If a line below contains the word "empty", count it; give only the total.

[Information supplied — start]

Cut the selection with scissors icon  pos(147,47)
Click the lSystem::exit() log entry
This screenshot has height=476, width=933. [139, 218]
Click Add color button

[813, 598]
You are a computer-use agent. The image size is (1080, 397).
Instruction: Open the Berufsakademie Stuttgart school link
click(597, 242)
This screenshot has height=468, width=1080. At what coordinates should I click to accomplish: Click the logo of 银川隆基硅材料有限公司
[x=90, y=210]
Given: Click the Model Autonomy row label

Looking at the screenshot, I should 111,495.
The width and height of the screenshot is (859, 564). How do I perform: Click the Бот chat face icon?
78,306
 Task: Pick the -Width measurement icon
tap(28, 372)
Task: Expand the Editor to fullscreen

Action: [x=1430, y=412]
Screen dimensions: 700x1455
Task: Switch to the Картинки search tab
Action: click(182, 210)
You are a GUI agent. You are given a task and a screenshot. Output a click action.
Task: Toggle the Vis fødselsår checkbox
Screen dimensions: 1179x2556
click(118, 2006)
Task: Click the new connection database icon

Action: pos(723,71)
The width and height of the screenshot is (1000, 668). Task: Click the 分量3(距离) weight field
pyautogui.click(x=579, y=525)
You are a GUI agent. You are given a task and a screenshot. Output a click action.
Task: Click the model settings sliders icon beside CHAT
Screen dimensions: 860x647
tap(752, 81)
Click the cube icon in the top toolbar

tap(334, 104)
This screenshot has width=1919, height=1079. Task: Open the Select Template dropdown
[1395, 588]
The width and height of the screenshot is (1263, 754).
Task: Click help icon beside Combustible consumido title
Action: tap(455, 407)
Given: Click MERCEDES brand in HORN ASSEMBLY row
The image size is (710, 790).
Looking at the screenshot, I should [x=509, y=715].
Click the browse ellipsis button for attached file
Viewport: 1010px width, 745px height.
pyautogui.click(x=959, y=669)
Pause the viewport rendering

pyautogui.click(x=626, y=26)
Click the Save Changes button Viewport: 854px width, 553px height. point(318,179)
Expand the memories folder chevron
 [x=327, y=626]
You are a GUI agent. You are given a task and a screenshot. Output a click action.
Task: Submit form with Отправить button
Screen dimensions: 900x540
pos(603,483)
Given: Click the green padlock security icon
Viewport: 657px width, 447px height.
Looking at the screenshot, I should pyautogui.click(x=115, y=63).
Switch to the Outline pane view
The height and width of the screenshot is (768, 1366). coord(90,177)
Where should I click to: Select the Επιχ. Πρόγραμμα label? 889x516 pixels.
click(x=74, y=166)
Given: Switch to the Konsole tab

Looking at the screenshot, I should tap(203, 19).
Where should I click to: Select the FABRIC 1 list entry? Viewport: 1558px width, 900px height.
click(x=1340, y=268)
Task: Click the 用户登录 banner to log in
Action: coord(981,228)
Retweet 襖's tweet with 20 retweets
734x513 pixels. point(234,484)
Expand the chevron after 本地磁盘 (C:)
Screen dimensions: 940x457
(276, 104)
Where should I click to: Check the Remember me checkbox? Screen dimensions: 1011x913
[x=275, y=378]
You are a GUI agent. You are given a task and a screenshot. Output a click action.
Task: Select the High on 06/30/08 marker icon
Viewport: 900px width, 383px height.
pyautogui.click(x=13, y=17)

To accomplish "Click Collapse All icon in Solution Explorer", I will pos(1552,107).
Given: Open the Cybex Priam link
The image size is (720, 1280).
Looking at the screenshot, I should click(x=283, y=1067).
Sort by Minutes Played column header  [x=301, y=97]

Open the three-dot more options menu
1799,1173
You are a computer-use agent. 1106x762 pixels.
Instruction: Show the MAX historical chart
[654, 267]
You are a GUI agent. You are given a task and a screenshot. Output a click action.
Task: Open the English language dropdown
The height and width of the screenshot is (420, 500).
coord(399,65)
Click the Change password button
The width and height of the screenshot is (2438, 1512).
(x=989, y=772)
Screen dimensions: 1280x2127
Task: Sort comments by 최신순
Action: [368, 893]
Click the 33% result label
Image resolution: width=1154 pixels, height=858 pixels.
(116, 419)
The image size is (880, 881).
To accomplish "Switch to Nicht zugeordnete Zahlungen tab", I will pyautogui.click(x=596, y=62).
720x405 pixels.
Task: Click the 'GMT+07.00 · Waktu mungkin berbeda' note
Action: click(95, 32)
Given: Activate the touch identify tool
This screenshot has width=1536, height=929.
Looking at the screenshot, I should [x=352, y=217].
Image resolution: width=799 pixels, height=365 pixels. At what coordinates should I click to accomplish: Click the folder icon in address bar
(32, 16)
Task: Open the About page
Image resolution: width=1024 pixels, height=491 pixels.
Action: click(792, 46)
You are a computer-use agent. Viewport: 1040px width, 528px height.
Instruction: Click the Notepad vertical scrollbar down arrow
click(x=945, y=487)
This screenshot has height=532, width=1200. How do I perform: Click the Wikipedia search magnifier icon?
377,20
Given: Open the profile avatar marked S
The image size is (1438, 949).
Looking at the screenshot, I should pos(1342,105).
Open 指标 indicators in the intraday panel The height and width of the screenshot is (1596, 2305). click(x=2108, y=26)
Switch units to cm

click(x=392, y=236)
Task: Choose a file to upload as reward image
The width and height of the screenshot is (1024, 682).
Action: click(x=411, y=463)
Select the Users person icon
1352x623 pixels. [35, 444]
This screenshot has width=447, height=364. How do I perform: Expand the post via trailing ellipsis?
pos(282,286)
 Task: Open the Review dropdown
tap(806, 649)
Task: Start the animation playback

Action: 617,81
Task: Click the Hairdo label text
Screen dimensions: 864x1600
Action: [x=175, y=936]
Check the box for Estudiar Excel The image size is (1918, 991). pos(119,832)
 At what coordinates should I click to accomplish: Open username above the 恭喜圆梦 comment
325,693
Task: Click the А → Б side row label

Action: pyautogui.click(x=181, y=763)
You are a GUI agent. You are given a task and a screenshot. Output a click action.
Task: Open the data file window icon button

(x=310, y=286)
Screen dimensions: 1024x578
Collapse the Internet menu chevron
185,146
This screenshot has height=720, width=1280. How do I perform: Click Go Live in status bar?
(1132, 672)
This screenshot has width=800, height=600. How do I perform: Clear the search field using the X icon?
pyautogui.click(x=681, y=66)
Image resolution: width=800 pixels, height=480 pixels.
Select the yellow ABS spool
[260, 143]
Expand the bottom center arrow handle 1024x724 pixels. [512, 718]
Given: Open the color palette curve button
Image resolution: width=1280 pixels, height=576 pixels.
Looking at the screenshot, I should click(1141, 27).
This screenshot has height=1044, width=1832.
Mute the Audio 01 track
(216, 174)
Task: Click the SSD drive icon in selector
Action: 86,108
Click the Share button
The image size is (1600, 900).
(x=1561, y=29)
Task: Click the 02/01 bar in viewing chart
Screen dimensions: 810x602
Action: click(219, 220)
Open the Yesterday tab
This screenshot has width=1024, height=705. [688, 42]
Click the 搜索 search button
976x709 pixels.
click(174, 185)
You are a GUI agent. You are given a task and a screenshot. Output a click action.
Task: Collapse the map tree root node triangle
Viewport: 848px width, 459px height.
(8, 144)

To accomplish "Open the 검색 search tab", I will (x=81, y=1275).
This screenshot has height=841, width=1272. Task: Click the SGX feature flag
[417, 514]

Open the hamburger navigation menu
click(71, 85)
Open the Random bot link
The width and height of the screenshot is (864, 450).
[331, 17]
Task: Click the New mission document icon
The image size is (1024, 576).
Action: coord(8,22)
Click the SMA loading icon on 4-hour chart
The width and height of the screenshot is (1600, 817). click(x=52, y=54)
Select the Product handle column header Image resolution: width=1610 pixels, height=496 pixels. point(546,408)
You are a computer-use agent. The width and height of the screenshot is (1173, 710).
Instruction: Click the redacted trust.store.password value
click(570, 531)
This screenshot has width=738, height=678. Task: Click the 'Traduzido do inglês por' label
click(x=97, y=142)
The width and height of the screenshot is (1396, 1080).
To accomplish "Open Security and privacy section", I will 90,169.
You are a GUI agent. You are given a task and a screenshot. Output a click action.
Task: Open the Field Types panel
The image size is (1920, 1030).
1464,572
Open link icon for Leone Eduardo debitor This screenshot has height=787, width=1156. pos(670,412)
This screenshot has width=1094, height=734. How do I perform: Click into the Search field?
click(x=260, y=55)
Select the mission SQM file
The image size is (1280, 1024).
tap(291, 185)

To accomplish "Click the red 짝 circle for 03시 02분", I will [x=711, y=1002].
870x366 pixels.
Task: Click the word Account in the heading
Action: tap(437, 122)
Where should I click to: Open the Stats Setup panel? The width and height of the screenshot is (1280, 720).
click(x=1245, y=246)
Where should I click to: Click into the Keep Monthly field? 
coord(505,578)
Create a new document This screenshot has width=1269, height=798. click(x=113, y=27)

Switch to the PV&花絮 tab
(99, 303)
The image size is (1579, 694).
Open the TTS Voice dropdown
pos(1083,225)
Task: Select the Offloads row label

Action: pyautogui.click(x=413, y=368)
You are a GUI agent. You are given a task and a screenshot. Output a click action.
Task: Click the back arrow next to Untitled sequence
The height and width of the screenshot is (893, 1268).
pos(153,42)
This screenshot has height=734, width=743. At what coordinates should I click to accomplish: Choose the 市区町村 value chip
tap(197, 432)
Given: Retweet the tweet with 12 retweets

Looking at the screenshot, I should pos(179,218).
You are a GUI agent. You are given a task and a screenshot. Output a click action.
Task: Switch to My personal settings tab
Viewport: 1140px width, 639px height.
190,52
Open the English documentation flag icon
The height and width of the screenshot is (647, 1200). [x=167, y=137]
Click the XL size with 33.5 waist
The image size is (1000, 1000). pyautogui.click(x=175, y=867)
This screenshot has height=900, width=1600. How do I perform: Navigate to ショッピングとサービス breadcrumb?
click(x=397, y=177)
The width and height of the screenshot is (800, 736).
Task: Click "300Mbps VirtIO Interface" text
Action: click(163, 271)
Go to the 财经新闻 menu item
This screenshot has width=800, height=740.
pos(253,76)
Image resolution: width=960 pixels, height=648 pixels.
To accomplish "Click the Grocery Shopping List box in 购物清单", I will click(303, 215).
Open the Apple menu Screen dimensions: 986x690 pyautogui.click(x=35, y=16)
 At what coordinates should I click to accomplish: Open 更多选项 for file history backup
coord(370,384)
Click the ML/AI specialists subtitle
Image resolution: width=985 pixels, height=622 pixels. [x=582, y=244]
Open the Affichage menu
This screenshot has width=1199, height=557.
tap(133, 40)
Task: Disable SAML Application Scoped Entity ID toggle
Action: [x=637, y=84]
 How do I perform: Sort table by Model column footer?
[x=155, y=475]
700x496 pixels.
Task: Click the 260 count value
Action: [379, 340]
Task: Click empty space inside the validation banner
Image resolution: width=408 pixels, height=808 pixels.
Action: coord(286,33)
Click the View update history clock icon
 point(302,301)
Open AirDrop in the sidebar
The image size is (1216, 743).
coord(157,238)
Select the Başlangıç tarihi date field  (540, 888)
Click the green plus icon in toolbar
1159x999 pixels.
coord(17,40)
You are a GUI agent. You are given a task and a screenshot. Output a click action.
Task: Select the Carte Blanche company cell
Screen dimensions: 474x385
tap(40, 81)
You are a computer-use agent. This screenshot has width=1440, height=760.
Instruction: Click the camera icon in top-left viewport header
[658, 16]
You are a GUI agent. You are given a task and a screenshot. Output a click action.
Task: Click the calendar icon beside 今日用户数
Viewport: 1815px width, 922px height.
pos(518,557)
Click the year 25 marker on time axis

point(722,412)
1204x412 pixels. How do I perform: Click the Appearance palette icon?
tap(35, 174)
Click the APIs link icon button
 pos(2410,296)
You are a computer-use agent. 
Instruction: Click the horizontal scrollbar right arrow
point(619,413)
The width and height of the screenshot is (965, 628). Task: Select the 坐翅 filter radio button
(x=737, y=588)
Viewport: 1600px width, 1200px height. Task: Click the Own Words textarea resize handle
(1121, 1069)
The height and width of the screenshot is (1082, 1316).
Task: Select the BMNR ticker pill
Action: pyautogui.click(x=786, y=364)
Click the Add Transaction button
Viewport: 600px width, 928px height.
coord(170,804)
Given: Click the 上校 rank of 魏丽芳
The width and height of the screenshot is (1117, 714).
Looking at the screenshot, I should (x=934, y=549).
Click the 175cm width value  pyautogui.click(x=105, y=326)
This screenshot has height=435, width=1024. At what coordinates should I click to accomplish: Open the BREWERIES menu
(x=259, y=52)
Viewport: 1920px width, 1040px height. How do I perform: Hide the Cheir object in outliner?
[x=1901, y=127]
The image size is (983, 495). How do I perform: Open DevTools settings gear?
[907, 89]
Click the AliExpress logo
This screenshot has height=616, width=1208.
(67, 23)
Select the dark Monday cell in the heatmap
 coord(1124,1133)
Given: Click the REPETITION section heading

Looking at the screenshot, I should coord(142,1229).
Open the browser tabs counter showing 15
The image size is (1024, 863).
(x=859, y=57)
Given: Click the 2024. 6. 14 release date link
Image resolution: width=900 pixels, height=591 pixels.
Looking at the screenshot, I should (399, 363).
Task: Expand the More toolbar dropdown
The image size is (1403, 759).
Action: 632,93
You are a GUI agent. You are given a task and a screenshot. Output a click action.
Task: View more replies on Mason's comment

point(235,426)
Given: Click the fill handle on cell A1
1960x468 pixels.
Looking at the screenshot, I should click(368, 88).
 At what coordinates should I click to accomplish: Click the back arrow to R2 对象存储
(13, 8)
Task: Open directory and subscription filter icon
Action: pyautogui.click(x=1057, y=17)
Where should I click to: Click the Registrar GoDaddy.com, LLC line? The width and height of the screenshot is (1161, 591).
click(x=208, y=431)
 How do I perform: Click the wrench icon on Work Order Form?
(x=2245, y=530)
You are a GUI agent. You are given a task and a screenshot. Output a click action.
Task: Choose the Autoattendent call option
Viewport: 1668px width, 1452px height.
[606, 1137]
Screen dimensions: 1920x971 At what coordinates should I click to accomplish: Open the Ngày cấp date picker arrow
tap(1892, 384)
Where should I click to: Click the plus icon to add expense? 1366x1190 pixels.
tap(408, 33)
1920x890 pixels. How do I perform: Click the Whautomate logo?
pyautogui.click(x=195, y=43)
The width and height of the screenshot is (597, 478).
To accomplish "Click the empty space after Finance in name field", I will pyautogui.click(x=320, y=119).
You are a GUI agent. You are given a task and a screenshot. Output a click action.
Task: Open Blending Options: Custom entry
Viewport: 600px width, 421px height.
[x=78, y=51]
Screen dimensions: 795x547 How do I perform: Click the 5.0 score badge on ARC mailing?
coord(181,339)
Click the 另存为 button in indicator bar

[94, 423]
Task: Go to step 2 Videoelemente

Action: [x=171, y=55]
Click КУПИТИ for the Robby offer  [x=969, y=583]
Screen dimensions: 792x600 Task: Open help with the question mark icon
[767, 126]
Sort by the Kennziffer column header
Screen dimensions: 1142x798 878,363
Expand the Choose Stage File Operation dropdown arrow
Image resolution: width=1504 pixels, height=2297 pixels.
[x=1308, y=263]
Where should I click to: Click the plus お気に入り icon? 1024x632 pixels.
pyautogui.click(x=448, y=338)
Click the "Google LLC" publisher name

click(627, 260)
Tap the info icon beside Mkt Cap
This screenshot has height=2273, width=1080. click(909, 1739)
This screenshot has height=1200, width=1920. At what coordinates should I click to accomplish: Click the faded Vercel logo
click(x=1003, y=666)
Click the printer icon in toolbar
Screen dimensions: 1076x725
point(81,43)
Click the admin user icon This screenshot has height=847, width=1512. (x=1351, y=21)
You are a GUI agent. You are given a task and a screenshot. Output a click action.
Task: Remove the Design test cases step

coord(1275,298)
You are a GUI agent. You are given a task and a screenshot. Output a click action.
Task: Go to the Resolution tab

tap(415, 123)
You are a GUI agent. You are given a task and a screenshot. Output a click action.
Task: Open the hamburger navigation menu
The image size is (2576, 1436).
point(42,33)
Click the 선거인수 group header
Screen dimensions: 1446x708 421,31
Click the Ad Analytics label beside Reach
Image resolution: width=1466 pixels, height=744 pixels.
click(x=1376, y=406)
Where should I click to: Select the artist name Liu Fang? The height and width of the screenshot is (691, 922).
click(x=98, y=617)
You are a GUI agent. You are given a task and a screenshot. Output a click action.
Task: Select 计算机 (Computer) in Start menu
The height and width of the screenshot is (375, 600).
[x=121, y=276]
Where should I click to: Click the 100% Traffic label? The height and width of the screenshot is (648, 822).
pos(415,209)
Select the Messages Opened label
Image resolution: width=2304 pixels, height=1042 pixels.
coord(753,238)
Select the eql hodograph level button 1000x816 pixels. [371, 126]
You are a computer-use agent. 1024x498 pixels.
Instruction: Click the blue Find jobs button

[Information supplied — finish]

■ Exercise result:
2